If you are not paying for it, you're the "big data" product

Andrew Lewis made a great comment on user-driven content back in 2010 in a metafilter.com exchange that since has become a Internet meme of sorts on the range of free Internet services being offered from Facebook, Google, MS, Yahoo and lot's of others: "If you are not paying for it, you're not the customer; you're the product being sold".

Great one-liner, but what does it mean? Well, it lead to Mr Lewis, of course, starting his own online shop offering t-shirts, coffee mugs and aprons with that same slogan, going almost meta on his own meta.

But in the setting of free or "free" Internet services like Facebook, Google, Yahoo and MS online services, running on some of the largest server and application platforms ever deployed and developed at a significant platform and man-hours cost one must assume, why is it offered for free?

One obvious answer is advertising and the development of personalised or context driven, online advertising on the Internet and mobile devices.

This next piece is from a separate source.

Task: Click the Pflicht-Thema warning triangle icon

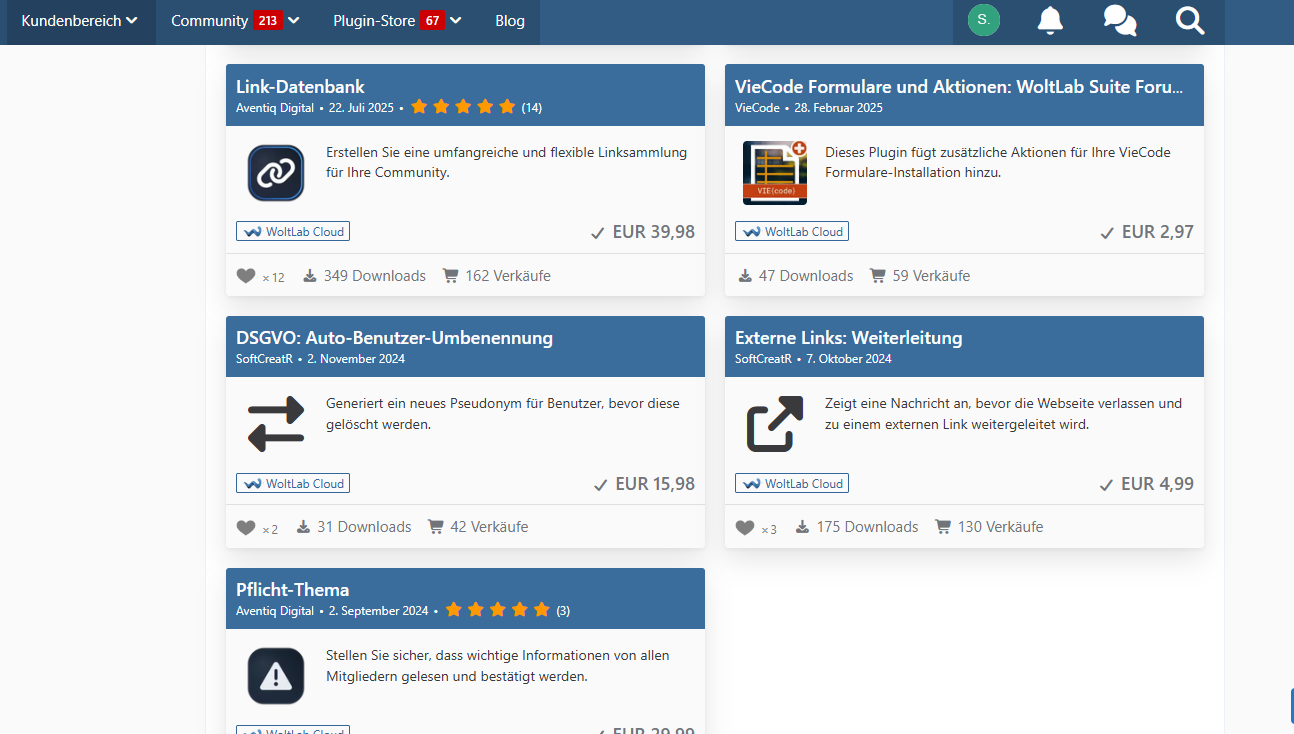Action: tap(276, 676)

Be it in the form of banner ads, splash ads etc or product content being adapted to user location or ZIP-code, time of day, device type and earlier browsing history for the user in question.  This gives advertiser a way to achieve much better and greater ad targeting than usual shotgun advertising of "manual" or analog media, and it's much easier to see ad hits, view times, conversion rates, also in real-time than with traditional media. So giving away IT-services like storage, communication services like email and IP messaging or content is a way to attract users, get them registered, build user base and attract more advertising dollars.

Another angle is collecting and aggregating user data per site, device type, ZIP-code or region and use this aggregated user and usage data for business analytics, trend watching, benchmarking new service offerings and competitors services.  That then goes into the continuous re-work and make-over that most large IT companies do all the time.  Analyzing customers and customer behaviour should lead to greater service offerings.  And we are over in big data and analytics territory.

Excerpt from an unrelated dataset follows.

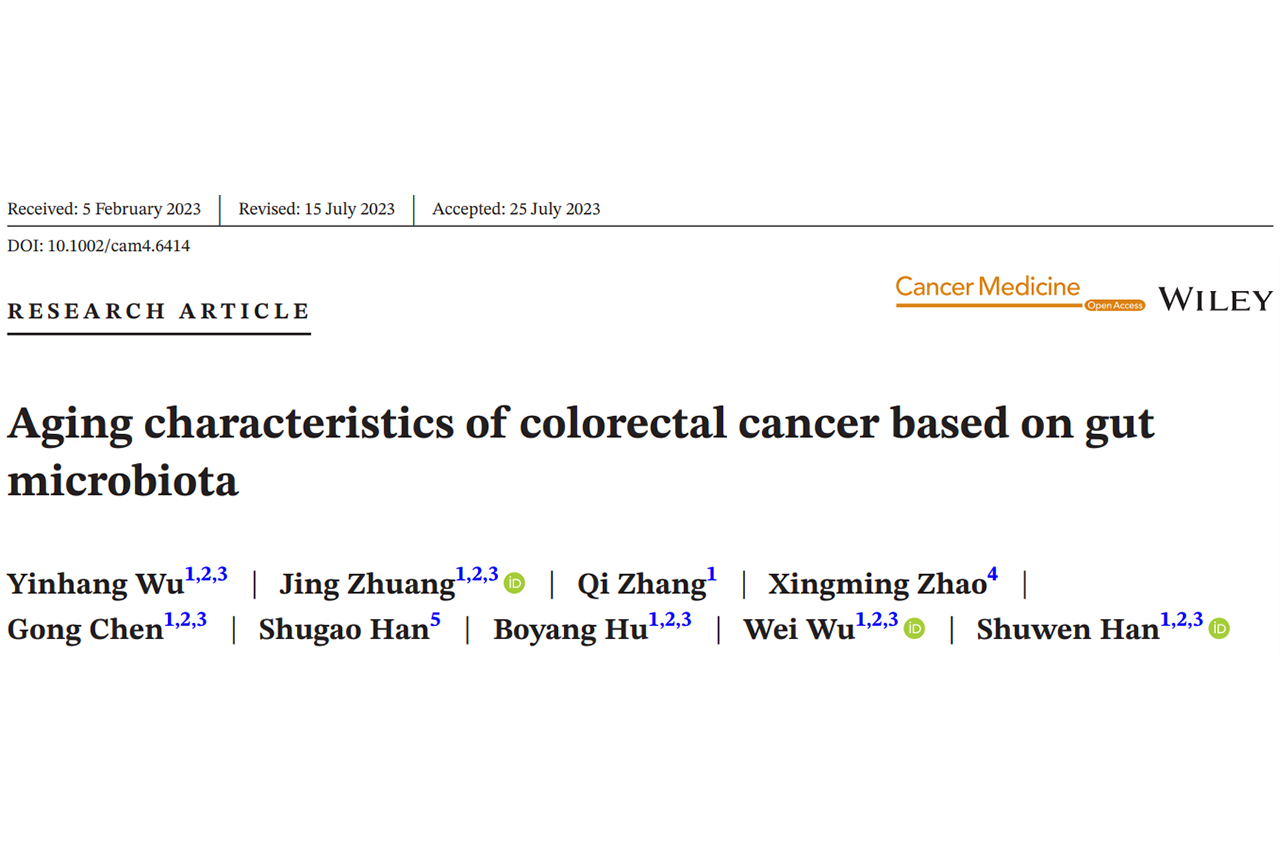Open Wei Wu's ORCID iD icon

tap(914, 629)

And one of the most fascinating stories of using big data analytics to understand customer behaviour and wants, comes from Netflix and how the House of Cards TV-series got created, partly at least if we are to believe the backgrounder here.  Netflix has been very open and explicit about its plans to exploit user data logging and its big data capabilities to influence its programming choices well before the House of Cards TV-series was aired. Netflix has detailed viewer logs for any market they are in, broken down by content type, country, ZIP-code, time of day and device type and more.  Knowledge of Netflix subscribers viewing preferences pointed towards a political TV-drama with a number of defined attributes, among them starring Kevin Spacy for the lead, that would ensure high engagement levels and viewership through the Netflix recommendation engine, that is claimed to influence 75 percent of Netflix subscribers in viewer choice.  Big data logging and recommendation engines are a match seemingly made in heaven.

Other reasons for giving away IT and communications services for free are simply to stay competitive and doe service bundling and/or upgrades.  One guy is selling 2 GB of storage for $5 per month - that doesn't cover cost anyway and nobody actually uses 2 GB - why not give it away and attract more users, and then later on try to move them to more premium, paid service offers, presumably with better performance and higher service levels?

And that has been the approach for introducing Internet services or offers for the last 20 years or so.  Hasn't worked, best-effort free services worked too well in most cases - and generated tons of user and usage data anyways. that at least kept the marketers and advertisers happy.